Yesterday I published a post in which I explored the differences between Junk, Outrigger and Mini dimensions.  I chose a demographic table as an example because that’s something we see ALL THE TIME in real data.  Customer demographics are infinitely useful.  Let’s take a deeper look at a couple things you might want to consider when you build a demographics dimension.

The first thing that comes to mind is something I noticed about the example data I shared yesterday … it looked something like this.

This is a VERY brief example, but the field that catches my eye for possible improvement is Income.  The question I would ask myself here is, how much do I (or does my customer) care about the ACTUAL income of our customer?   I’m not arguing that income is not a great data point, just that we don’t really care if Jon Smith makes 81,000 a year or 81,402 a year.  What we really want to do is create some ranges here.  Ranges are WONDERFUL.

  • Ranges reduce changes to the data.  You only have to implement a change when a customer moves from one range to another.
  • Ranges are great for visual analytics.  They give us a natural high-level overview.
  • I felt like this section needed three bullet points, so this one is number three!

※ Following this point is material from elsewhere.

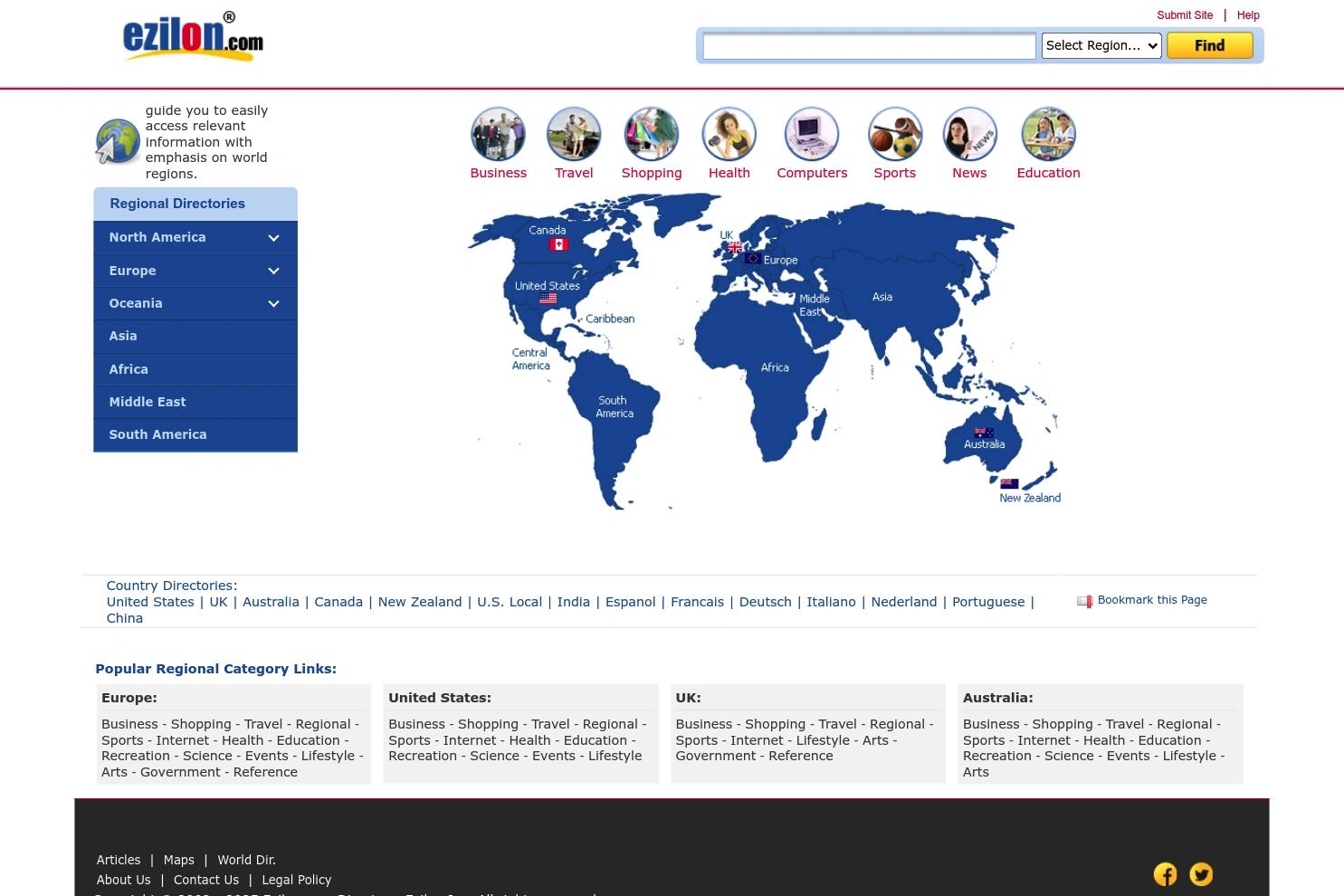The image size is (1344, 896).
Task: Click inside the search input field
Action: pyautogui.click(x=868, y=45)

Note:  Just because we are adding a range, doesn’t mean we can’t also keep the original data point the range is based on.  I would argue that some data points have less analytic value than others and in some cases (income, age, last grade of school finished) the range IS more valuable than the original data point.  In these cases, the ranges insulate us from change and it’s unlikely we would do in-depth analytics on how many people earned $81,402 last year.

In closing, I promised you a link.  Full disclosure here, I’m not terribly creative when it comes to thinking of useful demographic details that I want to look for or capture in my data.  I often find myself going back to this post on Demographic Surveys from Survey Monkey.

I look forward to your comments on how YOU handle the demographic dimension in your data!